• _Work request_: Could you return every record below without changing a word?

• _Data for this exercise_:
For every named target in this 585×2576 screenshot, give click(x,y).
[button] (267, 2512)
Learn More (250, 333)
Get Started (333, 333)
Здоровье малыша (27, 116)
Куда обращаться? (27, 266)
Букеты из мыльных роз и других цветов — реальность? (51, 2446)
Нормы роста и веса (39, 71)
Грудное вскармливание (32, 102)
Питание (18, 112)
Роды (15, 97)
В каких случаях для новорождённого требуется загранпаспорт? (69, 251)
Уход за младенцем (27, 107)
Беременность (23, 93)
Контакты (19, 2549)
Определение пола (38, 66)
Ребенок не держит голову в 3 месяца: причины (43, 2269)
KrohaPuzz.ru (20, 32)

• _Written response_:
For every named target in this 585×2576 screenshot, give click(x,y).
[button] (267, 2512)
Learn More (250, 333)
Get Started (333, 333)
Здоровье малыша (27, 116)
Куда обращаться? (27, 266)
Букеты из мыльных роз и других цветов — реальность? (51, 2446)
Нормы роста и веса (39, 71)
Грудное вскармливание (32, 102)
Питание (18, 112)
Роды (15, 97)
В каких случаях для новорождённого требуется загранпаспорт? (69, 251)
Уход за младенцем (27, 107)
Беременность (23, 93)
Контакты (19, 2549)
Определение пола (38, 66)
Ребенок не держит голову в 3 месяца: причины (43, 2269)
KrohaPuzz.ru (20, 32)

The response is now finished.